(RECORDS SUPPLIED)
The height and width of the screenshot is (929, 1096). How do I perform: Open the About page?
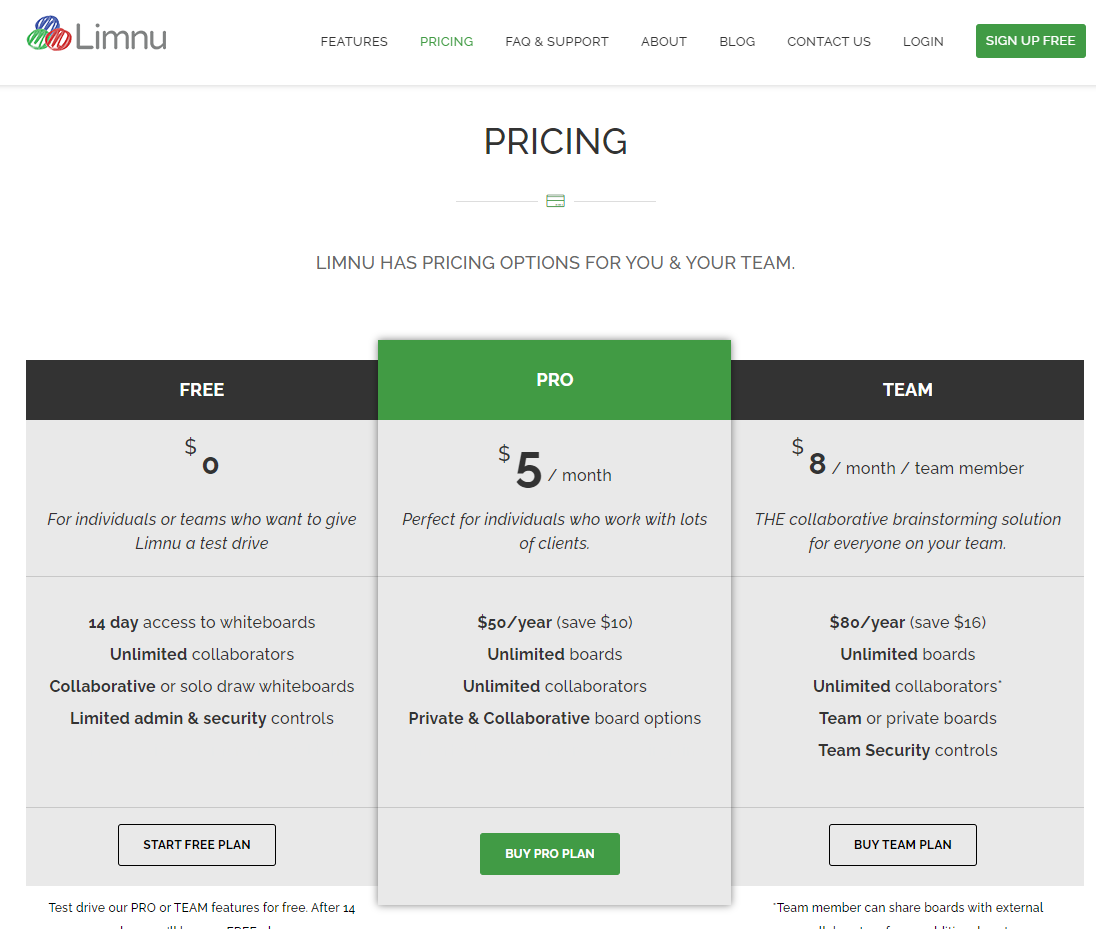click(664, 42)
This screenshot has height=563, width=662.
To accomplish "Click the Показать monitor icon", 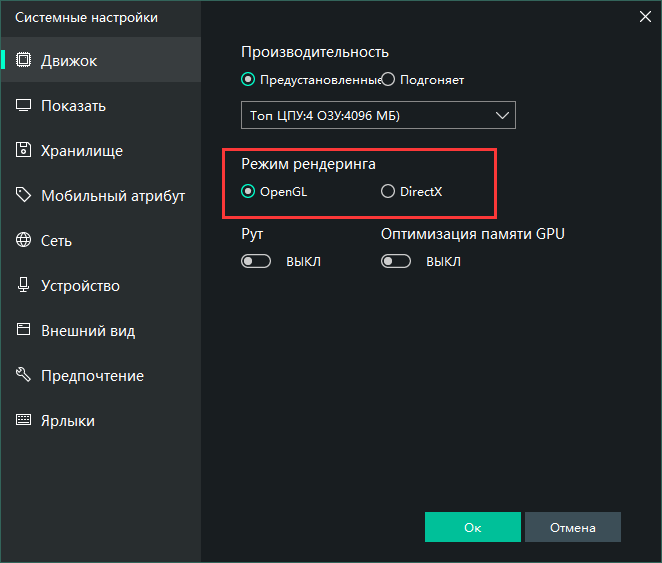I will point(23,106).
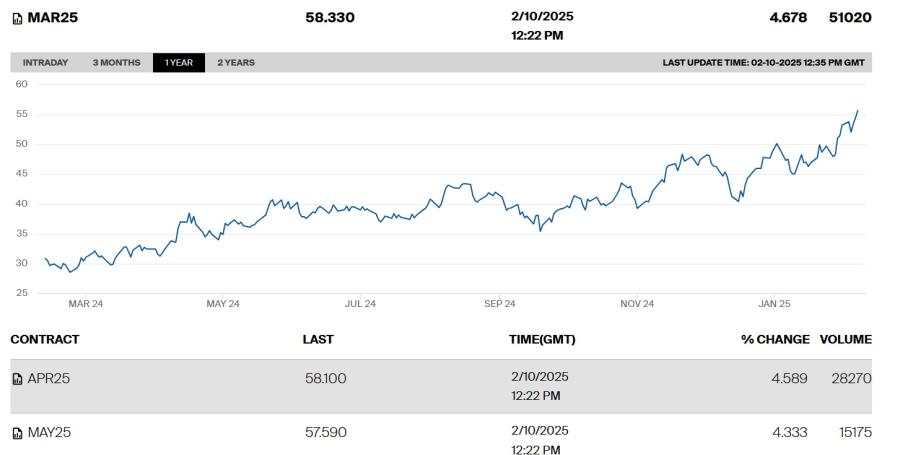The width and height of the screenshot is (900, 455).
Task: Select the 3 MONTHS time range tab
Action: [117, 63]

(WORK ITEM)
The lines from the top of the data above through the one holding "This screenshot has height=563, width=662." are to be repeated exactly, and only those, with no pictures.

(EXERCISE ANSWER)
The height and width of the screenshot is (929, 1096). How do I perform: Open the About page?
click(664, 42)
This screenshot has height=563, width=662.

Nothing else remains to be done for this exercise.